Wilting can be caused by diseases in two ways. In the first place they can damage the roots. Second, they can decrease turgor pressure through the plants’ xylem and other tissues, which leads to their wilting.
Keep your houseplants free from any signs of disease. quarantine any plants you suspect may have a problem, so it doesn’t spread.
Several months ago, I experienced fusarium wilt in my Begonia ‘Inca Flame’ which underscored the critical importance of taking immediate action. A healthy plant became wilted and nearly black 24 hours later.
This situation can be resolved by aggressively pruning back all affected leaves, treating the entire plant with an antifungal, isolating the plant, and letting the soil dry out before rewatering.
Thankfully, my Begonia survived, although I have been unlucky in the past. Please be vigilant in spotting any symptoms of disease and save your flora.
Many diseases are caused by too wet conditions, with weak airflow and insufficient drainage of the soil. With these tips, diseases will hopefully not be a common reason for your houseplants to wilt. So plant your houseplants in well draining soil, in a pot that is the correct size, and make sure they are well ventilated.
Some houseplants require humidity levels that are higher than are usually found in our homes. Most houseplants can handle these levels, but will look lower than their best if humidity levels are too low.
Dry weather and indoors in winter are the best environments for plants to thrive in.
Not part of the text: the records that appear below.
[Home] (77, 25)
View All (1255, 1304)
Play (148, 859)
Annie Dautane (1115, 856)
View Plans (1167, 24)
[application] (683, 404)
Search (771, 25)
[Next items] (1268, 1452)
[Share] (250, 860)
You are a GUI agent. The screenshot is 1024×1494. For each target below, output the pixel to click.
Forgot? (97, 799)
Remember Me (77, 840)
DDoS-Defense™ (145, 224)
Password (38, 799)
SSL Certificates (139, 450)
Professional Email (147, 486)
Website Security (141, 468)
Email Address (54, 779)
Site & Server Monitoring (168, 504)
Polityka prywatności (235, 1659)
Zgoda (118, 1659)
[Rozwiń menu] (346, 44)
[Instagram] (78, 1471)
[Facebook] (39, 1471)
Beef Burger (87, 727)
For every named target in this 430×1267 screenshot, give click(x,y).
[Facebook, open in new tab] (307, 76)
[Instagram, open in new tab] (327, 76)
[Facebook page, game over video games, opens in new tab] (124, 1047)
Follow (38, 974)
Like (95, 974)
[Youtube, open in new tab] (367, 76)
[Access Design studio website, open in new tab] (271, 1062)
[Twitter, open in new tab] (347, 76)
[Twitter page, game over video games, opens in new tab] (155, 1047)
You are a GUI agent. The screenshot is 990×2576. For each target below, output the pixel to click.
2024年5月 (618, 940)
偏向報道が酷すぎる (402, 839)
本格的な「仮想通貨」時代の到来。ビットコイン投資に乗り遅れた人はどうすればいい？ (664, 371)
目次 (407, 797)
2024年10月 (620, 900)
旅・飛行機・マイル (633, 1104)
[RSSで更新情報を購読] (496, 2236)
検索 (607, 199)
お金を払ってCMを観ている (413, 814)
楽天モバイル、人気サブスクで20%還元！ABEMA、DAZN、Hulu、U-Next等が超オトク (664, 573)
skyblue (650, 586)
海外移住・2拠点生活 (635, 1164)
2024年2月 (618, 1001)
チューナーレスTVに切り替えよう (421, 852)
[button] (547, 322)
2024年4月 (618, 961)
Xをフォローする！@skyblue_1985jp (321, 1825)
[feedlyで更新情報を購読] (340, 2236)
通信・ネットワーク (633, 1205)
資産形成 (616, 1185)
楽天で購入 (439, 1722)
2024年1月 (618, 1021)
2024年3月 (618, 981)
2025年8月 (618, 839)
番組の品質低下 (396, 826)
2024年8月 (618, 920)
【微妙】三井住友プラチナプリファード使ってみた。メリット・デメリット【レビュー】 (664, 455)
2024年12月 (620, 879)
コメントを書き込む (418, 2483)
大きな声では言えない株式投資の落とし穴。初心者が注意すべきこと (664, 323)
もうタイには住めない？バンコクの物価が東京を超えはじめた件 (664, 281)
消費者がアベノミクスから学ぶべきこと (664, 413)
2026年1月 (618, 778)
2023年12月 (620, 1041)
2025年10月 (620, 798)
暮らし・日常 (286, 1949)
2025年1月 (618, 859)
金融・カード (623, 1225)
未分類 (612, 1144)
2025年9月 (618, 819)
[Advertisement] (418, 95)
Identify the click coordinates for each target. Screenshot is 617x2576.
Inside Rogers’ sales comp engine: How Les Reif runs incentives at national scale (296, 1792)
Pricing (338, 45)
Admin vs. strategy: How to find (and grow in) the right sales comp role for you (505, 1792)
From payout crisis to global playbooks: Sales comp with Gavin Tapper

Sensitive plants in these conditions usually suffer from dramatic wilting, particularly if paired with sparse irrigation.
Make sure plants receive sufficient humidity by using a humidity tray, grouping them together, or placing them in a bathroom or kitchen.
The Fertilizer Problem
Overfertilizing is likely to be behind the wilting, not under fertilizing. You might be tempted to add just a little too much fertilizer to your houseplants in the hope that they will grow bigger and better than ever.
In reality, it works differently. You only need to feed your houseplants enough fertilizer to prevent nutrient deficiency and to ensure sufficient growth. The roots of your plant could suffer chemical damage if they receive too much fertilizer.
Wilting is caused by roots damaged or unable to soak up enough water for the plant’s needs, resulting in wilting.
Watering the soil to wash out excess fertilizer salts will enable it to begin the process of recovering. To prevent damage, simply take it slow with the fertilizer. I recommend using half the amount recommended on the labels for most general-purpose fertilizers.